**TEXTO DE REFERENCIA**.

Educación

¿Cómo ve León XIV las aportaciones de las distintas instituciones católicas?

El Papa resume las aportaciones de la Iglesia a la educación, mostrando una tradición continua y visionaria, centrada en el desarrollo integral y la justicia social.

Javier García Herrería·29 de octubre de 2025·Tiempo de lectura: 2 minutos
instituciones católicas

©Nationaal Archief

Sesenta años después de la declaración conciliar Gravissimum educationis, el papa León XIV ha emitido la carta apostólica para «Dibujar nuevos mapas de esperanza» en el ámbito educativo, donde realiza un resumen histórico de las aportaciones de la iglesia a la educación:

En los primeros siglos, los Padres del desierto enseñaron la sabiduría con parábolas; redescubrieron el camino de la custodia del corazón. 

San Agustín, al injertar la sabiduría bíblica en la tradición grecorromana, comprendió que el maestro auténtico suscita el deseo de la verdad, educa la libertad para leer los signos y escuchar la voz interior. 

El monacato ha llevado adelante esta tradición en los lugares más inaccesibles, donde durante décadas se han estudiado, comentado y enseñado las obras clásicas, de tal manera que, sin este trabajo silencioso al servicio de la cultura, muchas obras maestras no habrían llegado hasta nuestros días. 

“Desde el corazón de la Iglesia” surgieron las primeras universidades, que desde sus orígenes se revelaron como “un centro incomparable de creatividad y de irradiación del saber para el bien de la humanidad”. 

En sus aulas, el pensamiento especulativo encontró en la mediación de las órdenes mendicantes la posibilidad de estructurarse sólidamente y llegar hasta las fronteras de las ciencias. 

No pocas congregaciones religiosas dieron sus primeros pasos en estos campos del saber, enriqueciendo la educación de manera pedagógicamente innovadora y socialmente visionaria .

En la Ratio Studiorum, la riqueza de la tradición escolar se fusiona con la espiritualidad ignaciana, adaptando un programa de estudios tan articulado como interdisciplinario y abierto a la experimentación. 

En la Roma del siglo XVII, San José Calasanz abrió escuelas gratuitas para los pobres, intuyendo que la alfabetización y el cálculo son dignidad antes que competencia. 

En Francia, San Juan Bautista de La Salle, “dándose cuenta de la injusticia causada por la exclusión de los hijos de los obreros y campesinos del sistema educativo,  fundó los Hermanos de las Escuelas Cristianas.

**INFORMACIÓN REGISTRADA**.

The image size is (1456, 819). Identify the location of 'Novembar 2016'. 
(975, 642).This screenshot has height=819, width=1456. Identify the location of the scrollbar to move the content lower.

**INSTRUCCIÓN DE TRABAJO 1**. Según el texto sobre la educación, ¿qué abrió San José Calasanz en la Roma del siglo XVII?
**INSTRUCCIÓN DE TRABAJO 2**. Reproduzca literalmente el fragmento del texto sobre la educación que comienza en "En la Roma del" y termina en "antes que competencia.".
Las líneas recogidas constituyen material independiente del texto sobre la educación.

**RESPUESTA FINAL 1**. Escuelas gratuitas para los pobres.

**RESPUESTA FINAL 2**.
En la Roma del siglo XVII, San José Calasanz abrió escuelas gratuitas para los pobres, intuyendo que la alfabetización y el cálculo son dignidad antes que competencia.